Fastest way to calculate file hash?

Question

A lot of files will be stored in the DB and I need file hashes to unique identify that the file was not changed. (In general, will be used as the Windows Personal Firewall p

Answer 1

If I understand the "used as the Windows Personal Firewall" part right, MD5 is not a good choice as an algorithm.

There exists a successful attack on the MD5 algorithm which lets you find a different message that produces the same hash with relatively little work (as compared to brute force). That attack used to have no real bearing, e.g. when MD5 was used to hash passwords or such. In the mean time, new attacks have been found, so both MD5 and SHA-1 can be hashed/collided at scary speeds, and cracking entire databases of "properly salted" and single-hashed user passwords with these "elderly" hashes is not only entirely feasible but has already been demonstrated.
However, in the particular application of "make sure this file has not been tampered", this kind of attack has always been an issue, not just recently. MD5 will quite safely detect a bit error or accidential modification, but a malware trying to bypass your personal filewall, could rather trivially circumvent your entire security by finding a collision for the infected binary so the hash matches the original.

You should use SHA-256 for this case [Update: in the mean time, SHA-3 is out, and while I personally don't agree with NIST's choice of a winner (or the obscure criteria for ruling out some very good round 2 candidates), it is a much safer choice to use SHA-3 (Keccak) or alternatively one of the SHA-3 finalists. All of the finalists have been carefully designed by experienced teams, have been very thoroughly analyzed, and so far none has a realistic attack or a known issue that could conceivably lead to a realistic attack, and they all have "more bits", too (which by itself doesn't mean much, but more bits don't hurt)].

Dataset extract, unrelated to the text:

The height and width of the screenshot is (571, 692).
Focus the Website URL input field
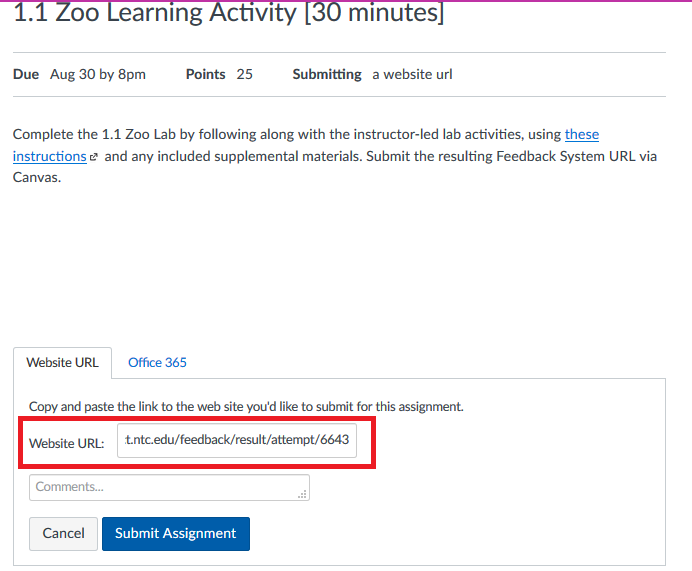237,442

Also, remember to always save the file's length in addition to a hash, this considerably hardens even a poor hash at neglegible cost. If you can, calculate two different hashes. It is much easier for an attacker to find some message that produces a collision on one hash than to find a message that produces a collision and that has exactly the same length, or even a message that collides on two different hashes and has the same length.
Since bandwidth (both disk and memory) is a non-neglegible factor in calculating a hash, it is even possible that calculating a single hash or two hashes simultaneously runs at comparable speed.
I've observed such an effect when calculating a CRC and encrypting the same blocks with a block cipher afterwards. Whether or not the CRC was calculated made less than 1% difference in overall runtime, so it was basically a free operation.

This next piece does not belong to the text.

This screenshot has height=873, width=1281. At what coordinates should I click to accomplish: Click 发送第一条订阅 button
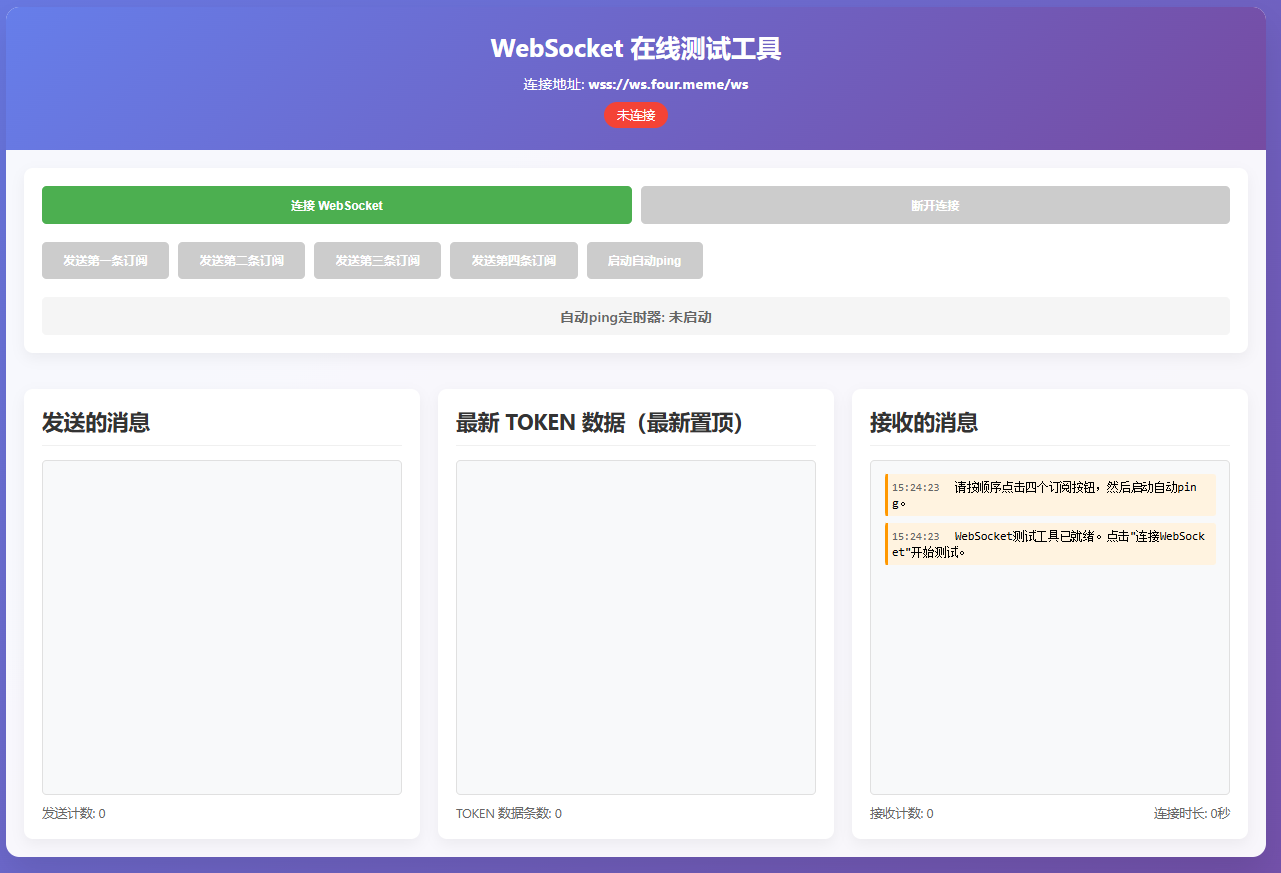tap(105, 260)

If you think that you have a strong reason for not using a well-known standard hash (performance constraints?), you could build your own secure hash. Using the Merkle–Damgård construct (or more recently, HAIFA), you can turn any secure block cipher into a secure hash function. For example, encrypt every input block with AES using a fixed key and xor the output to the next block before encrypting that one too. The output after the last block is your hash value.

While "build your own" is usually not a good idea, there may indeed be valid reasons in this case, since AES is fast and supported in hardware in the most recent processors. On my machine, AES runs at roughly 130MB/s. On an i7 (which has hardware support) it's reported around 570MB/s on the internet.

As for being I/O limited, unwind is right, disk can very well be the limiting factor, though it needs not be. Memory mapping is your friend, especially in your particular case.

If you check files that apply for rights on the firewall, then those will be executables that have been loaded into RAM (how could it be any different, they're being executed after all!). So, mapping the pages that are already in RAM will be merely adding a page table entry, more or less a no-op. And even if data is not in RAM, the performance (and ease) of memory mapping is outright stunning, I rarely use anything else these days when speed is of any concern.

Answer 2

This is, of course, not possible in general. Many people still use hashing for this purpose, and MD5 is a popular algorithm, that gives you a 128-bit "signature" for the file with a high probability of changing when the contents of the file changes.

In the general case, you need to look at every bit of the file to include it in the hash, and performance will probably be I/O-limited. It's a sequential sweep over all data in the file, updating the state of whatever hash algorithm you use for each new byte. On a modern CPU, the latter will be quicker than the former. This rather old analysis shows around ~45 MB/s on a Pentium 90 MHz CPU.